Reference Implementation

C++ Solution for LeetCode 2516

cpp
class Solution {
public:
    int takeCharacters(string s, int k) {
        int n = s.length();
        // Count total occurrences of a, b, c
        vector<int> total(3, 0);
        for (char c : s) {
            total[c - 'a']++;
        }

        // Check if solution is possible
        if (total[0] < k || total[1] < k || total[2] < k) {
            return -1;
        }

        // Sliding window to find max length of middle part
        int maxWindow = 0;
        int left = 0;
        vector<int> window(3, 0);

        for (int right = 0; right < n; right++) {
            int charIndex = s[right] - 'a';
            window[charIndex]++;

            // Shrink window if we took too many characters inside
            // (leaving too few outside)
            while (window[charIndex] > total[charIndex] - k) {
                window[s[left] - 'a']--;
                left++;
            }

            maxWindow = max(maxWindow, right - left + 1);
        }

        return n - maxWindow;
    }
};

Java Solution for LeetCode 2516

java
class Solution {
    public int takeCharacters(String s, int k) {
        int n = s.length();
        int[] total = new int[3];
        
        // Count total occurrences
        for (char c : s.toCharArray()) {
            total[c - 'a']++;
        }
        
        // Check feasibility
        if (total[0] < k || total[1] < k || total[2] < k) {
            return -1;
        }
        
        int[] window = new int[3];
        int left = 0;
        int maxWindow = 0;
        
        for (int right = 0; right < n; right++) {
            int charIndex = s.charAt(right) - 'a';
            window[charIndex]++;
            
            // If window contains too many of current char, shrink from left
            // "Too many" means remaining outside < k
            while (window[charIndex] > total[charIndex] - k) {
                window[s.charAt(left) - 'a']--;
                left++;
            }
            
            maxWindow = Math.max(maxWindow, right - left + 1);
        }
        
        return n - maxWindow;
    }
}

Python Solution for LeetCode 2516

python
class Solution:
    def takeCharacters(self, s: str, k: int) -> int:
        n = len(s)
        # Map 'a', 'b', 'c' to 0, 1, 2 for array indexing
        total = [0] * 3
        for char in s:
            total[ord(char) - ord('a')] += 1
            
        # If total counts are insufficient, return -1
        if any(count < k for count in total):
            return -1
            
        window = [0] * 3
        left = 0
        max_window = 0
        
        for right in range(n):
            idx = ord(s[right]) - ord('a')
            window[idx] += 1
            
            # Shrink window if remaining characters outside < k
            # Equivalent to checking if window[idx] > total[idx] - k
            while window[idx] > total[idx] - k:
                left_idx = ord(s[left]) - ord('a')
                window[left_idx] -= 1
                left += 1
            
            max_window = max(max_window, right - left + 1)
            
        return n - max_window

Q: Why does my code return -1 even when a solution exists? Mistake: Incorrectly initializing the feasibility check. Concept Gap: You must verify that total_count[char] >= k for all characters before starting the window logic. If the string doesn't even contain k 'a's initially, no amount of taking will help. Consequence: Correctness failure on edge cases.

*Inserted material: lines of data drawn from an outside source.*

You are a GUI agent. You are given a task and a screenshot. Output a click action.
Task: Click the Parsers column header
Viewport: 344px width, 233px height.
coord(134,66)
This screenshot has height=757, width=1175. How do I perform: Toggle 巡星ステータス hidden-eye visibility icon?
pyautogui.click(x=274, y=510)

Q: Why is my answer off by one? Mistake: Calculating window size as right - left instead of right - left + 1, or incorrectly subtracting from n. Concept Gap: The window length is inclusive. The number of characters removed is Total Length - Max Window Length. Consequence: Wrong answer.

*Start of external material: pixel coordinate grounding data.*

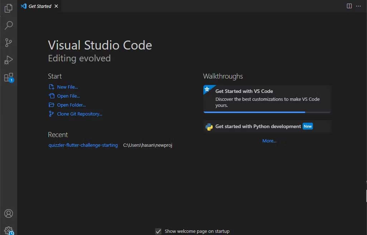
Task: Open the Extensions icon with notification badge
Action: [8, 77]

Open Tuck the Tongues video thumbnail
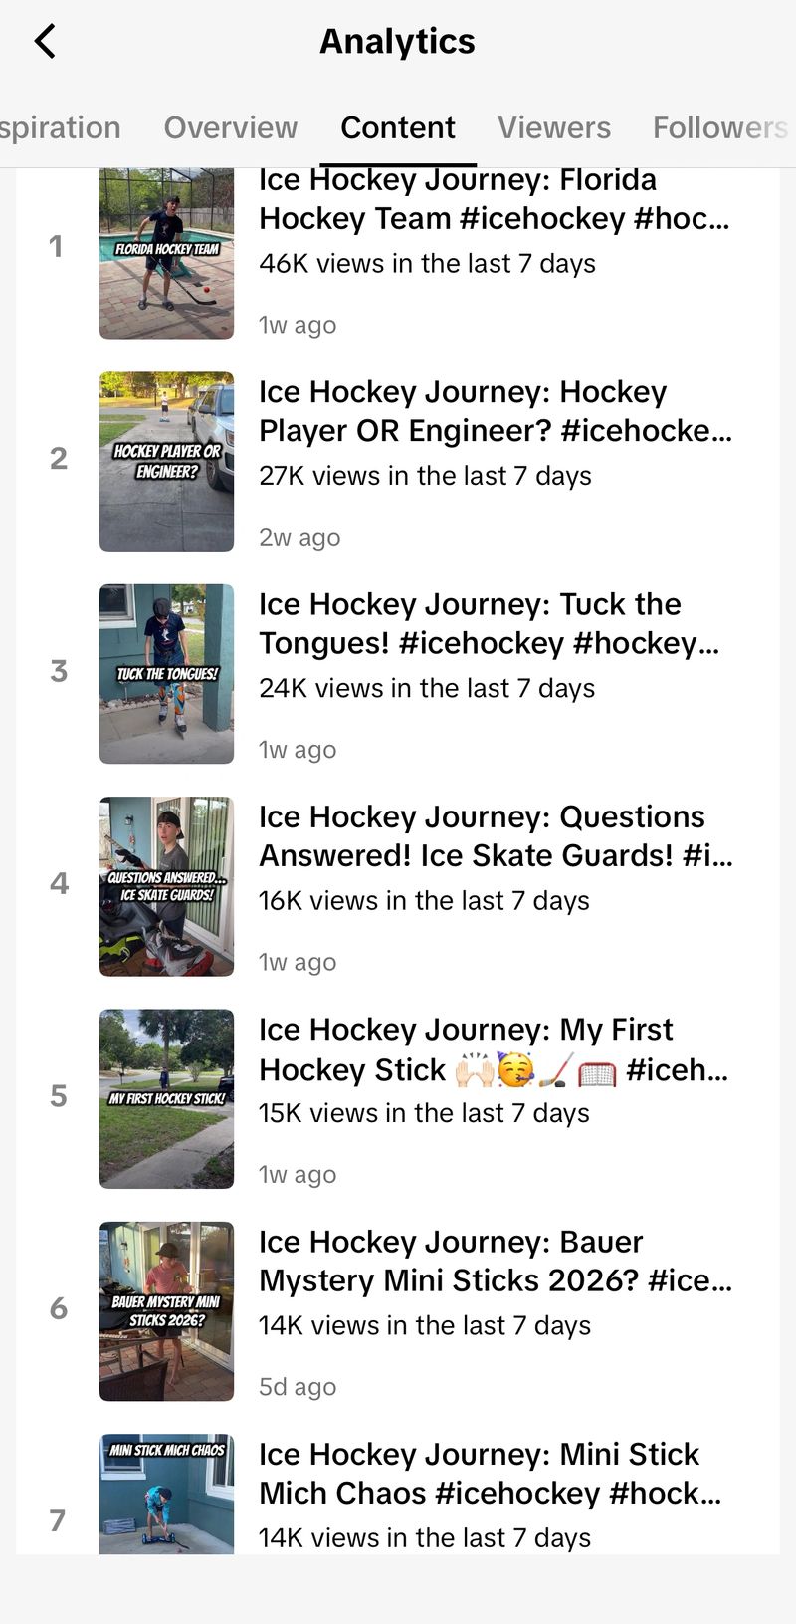[x=166, y=673]
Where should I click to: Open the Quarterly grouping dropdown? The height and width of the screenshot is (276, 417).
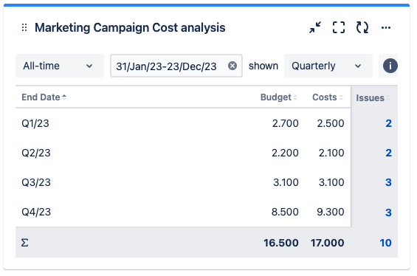pyautogui.click(x=328, y=66)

Q: Why do I get negative indices or errors? Mistake: Not handling the case where total[char] - k is negative inside the loop logic (though the initial check should catch this) or confusing the logic of "count inside" vs "count outside". Concept Gap: The condition window[i] > total[i] - k is the precise mathematical inversion of total[i] - window[i] < k. Stick to one mental model.